Stored items from a collection
====================
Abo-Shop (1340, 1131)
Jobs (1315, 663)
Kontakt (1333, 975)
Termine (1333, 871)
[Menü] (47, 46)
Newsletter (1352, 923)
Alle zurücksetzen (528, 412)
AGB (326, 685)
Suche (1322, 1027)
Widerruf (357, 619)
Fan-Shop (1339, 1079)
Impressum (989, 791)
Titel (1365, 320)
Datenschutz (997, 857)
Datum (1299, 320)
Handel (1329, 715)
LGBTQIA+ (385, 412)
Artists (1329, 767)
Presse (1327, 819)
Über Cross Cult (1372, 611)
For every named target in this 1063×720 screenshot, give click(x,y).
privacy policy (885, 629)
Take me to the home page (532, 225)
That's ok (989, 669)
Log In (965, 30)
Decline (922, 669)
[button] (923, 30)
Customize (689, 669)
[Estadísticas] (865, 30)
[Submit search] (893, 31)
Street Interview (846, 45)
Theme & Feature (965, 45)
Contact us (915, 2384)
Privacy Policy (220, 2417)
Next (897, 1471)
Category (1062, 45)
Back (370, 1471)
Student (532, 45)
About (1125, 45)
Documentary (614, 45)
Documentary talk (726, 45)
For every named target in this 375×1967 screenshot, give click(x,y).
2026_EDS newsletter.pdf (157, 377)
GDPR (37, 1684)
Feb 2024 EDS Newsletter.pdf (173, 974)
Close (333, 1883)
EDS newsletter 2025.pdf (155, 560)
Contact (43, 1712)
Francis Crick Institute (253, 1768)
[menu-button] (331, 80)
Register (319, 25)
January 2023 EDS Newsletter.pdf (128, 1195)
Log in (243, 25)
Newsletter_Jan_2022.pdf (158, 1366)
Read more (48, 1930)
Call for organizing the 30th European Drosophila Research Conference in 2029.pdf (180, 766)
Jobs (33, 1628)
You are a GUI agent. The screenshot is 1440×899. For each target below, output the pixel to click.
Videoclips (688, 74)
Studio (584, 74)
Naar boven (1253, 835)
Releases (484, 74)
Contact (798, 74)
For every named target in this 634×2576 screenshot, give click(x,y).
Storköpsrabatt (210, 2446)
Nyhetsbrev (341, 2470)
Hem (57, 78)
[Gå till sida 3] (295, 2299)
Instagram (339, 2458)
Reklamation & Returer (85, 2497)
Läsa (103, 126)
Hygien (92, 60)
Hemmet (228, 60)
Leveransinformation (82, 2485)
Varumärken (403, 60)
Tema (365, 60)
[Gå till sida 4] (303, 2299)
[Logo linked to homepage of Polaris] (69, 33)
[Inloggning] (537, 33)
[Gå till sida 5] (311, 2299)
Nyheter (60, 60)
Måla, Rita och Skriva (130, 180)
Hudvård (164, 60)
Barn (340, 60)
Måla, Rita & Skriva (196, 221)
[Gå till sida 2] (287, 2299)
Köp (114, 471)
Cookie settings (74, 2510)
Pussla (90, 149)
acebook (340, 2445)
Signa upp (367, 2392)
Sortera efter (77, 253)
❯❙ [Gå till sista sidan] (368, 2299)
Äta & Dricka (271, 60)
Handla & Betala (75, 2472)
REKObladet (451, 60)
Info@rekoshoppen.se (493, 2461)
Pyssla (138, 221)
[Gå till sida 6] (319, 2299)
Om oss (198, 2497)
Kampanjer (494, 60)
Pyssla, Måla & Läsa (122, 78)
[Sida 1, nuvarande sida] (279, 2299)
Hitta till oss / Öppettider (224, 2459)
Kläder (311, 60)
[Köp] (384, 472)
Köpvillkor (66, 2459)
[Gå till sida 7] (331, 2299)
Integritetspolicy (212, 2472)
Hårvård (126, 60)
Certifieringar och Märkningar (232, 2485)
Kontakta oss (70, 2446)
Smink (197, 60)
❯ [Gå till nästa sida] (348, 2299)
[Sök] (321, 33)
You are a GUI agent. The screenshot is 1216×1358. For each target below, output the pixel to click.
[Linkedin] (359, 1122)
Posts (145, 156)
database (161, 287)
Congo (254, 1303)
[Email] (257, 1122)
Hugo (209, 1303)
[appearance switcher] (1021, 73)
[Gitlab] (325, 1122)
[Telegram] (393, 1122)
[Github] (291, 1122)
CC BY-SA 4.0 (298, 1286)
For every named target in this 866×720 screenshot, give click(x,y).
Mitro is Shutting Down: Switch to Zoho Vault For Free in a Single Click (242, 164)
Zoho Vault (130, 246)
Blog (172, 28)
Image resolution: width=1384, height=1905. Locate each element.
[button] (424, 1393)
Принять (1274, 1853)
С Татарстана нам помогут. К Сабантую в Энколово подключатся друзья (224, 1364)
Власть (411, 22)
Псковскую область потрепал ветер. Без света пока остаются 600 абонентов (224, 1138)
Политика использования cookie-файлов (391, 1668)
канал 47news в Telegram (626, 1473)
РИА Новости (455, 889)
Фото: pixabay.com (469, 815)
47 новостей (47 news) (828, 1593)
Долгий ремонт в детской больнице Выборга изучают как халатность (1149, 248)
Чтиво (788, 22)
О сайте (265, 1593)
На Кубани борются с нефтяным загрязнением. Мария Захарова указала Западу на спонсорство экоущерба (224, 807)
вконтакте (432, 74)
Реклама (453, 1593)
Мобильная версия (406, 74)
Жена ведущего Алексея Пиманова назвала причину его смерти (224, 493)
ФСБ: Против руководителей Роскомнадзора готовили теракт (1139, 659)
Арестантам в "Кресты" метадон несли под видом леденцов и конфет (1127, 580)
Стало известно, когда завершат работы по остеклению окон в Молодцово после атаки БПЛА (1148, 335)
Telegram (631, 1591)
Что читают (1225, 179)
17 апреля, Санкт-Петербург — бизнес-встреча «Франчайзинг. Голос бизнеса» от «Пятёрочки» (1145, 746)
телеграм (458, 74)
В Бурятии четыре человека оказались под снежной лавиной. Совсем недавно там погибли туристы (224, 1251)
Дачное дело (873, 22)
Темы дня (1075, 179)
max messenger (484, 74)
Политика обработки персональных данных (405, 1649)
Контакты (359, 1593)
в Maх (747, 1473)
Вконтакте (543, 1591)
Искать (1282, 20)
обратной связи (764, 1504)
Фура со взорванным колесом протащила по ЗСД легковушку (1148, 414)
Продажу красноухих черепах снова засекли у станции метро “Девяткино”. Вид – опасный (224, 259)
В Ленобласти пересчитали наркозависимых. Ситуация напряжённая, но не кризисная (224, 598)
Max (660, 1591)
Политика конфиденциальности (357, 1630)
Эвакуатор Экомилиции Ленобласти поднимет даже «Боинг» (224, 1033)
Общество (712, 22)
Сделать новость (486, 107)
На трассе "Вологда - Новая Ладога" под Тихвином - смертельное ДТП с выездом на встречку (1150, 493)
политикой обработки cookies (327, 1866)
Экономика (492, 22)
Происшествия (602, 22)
====================
> **YOUR INSTRUCTIONS**:
Write out everything from the start of the listing down to the line containing "Datenschutz (997, 857)", both included, and leave every other line out. Shift each coordinate in the answers by -98.

> **EXERCISE SOLUTION**:
Abo-Shop (1242, 1033)
Jobs (1217, 565)
Kontakt (1235, 877)
Termine (1235, 773)
[Menü] (-51, -52)
Newsletter (1254, 825)
Alle zurücksetzen (430, 314)
AGB (228, 587)
Suche (1224, 929)
Widerruf (259, 521)
Fan-Shop (1241, 981)
Impressum (891, 693)
Titel (1267, 222)
Datenschutz (899, 759)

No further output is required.